32. Die den Feststellungen zugrundeliegende Beweiswürdigung hält – auch eingedenk des eingeschränkten revisionsgerichtlichen Prüfungsumfangs (vgl. etwa Rn. 11 mwN) – sachlich-rechtlicher Nachprüfung nicht stand. Sie weist bei der erforderlichen Konstanzprüfung der Aussage der Geschädigten Lücken auf.

4a) Die Strafkammer hat bei einem Abgleich ihrer Aussage in der Hauptverhandlung mit ihren früheren Angaben festgestellt, dass sie „sowohl im Rahmen der richterlichen Vernehmung als auch in der mit ihr im Ermittlungsverfahren durchgeführten polizeilichen Vernehmung im Wesentlichen konstant“ ausgesagt habe. „In der Gesamtschau der Aussagen“ seien ihre Angaben bei der polizeilichen Vernehmung vom jedoch „in einigen Punkten umfassender und detailreicher“ gewesen. Entsprechende, auch das Kerngeschehen betreffende Abweichungen hat die Strafkammer sodann für vier der abgeurteilten Taten aufgezeigt. Das Landgericht hat diese Abweichungen als eine „Abnahme der Erinnerungsleistung der Zeugin“ angesehen, die angesichts des Zeitablaufs von mehr als zwei Jahren erklärlich sei und nicht gegen die Glaubhaftigkeit der Aussage spreche. Welche Angaben die Geschädigte insofern bei ihrer ermittlungsrichterlichen Vernehmung gemacht hat, lässt sich dem Urteil nicht entnehmen.

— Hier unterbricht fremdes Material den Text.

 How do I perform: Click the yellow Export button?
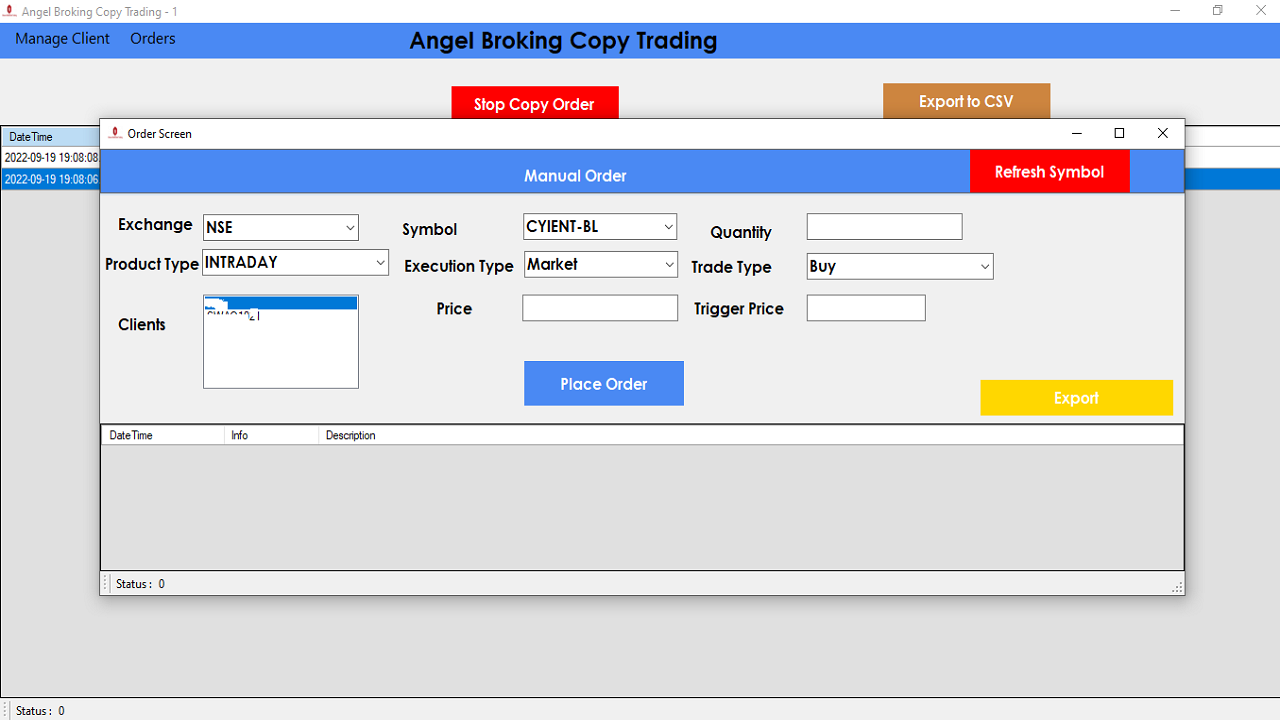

5b) Ob die Bewertung des Landgerichts tragfähig ist, vermag der Senat anhand der Urteilsgründe nicht zu prüfen. Angesichts der vom Landgericht selbst konstatierten Abweichungen hätte es hierzu einer Erörterung der Entwicklung der Aussage der Zeugin unter Einschluss ihrer Angaben gegenüber dem Ermittlungsrichter und damit ihrer seinerzeitigen Erinnerungsleistung bedurft. Das Urteil verhält sich indes weder zum Zeitpunkt noch zum Inhalt dieser Vernehmung.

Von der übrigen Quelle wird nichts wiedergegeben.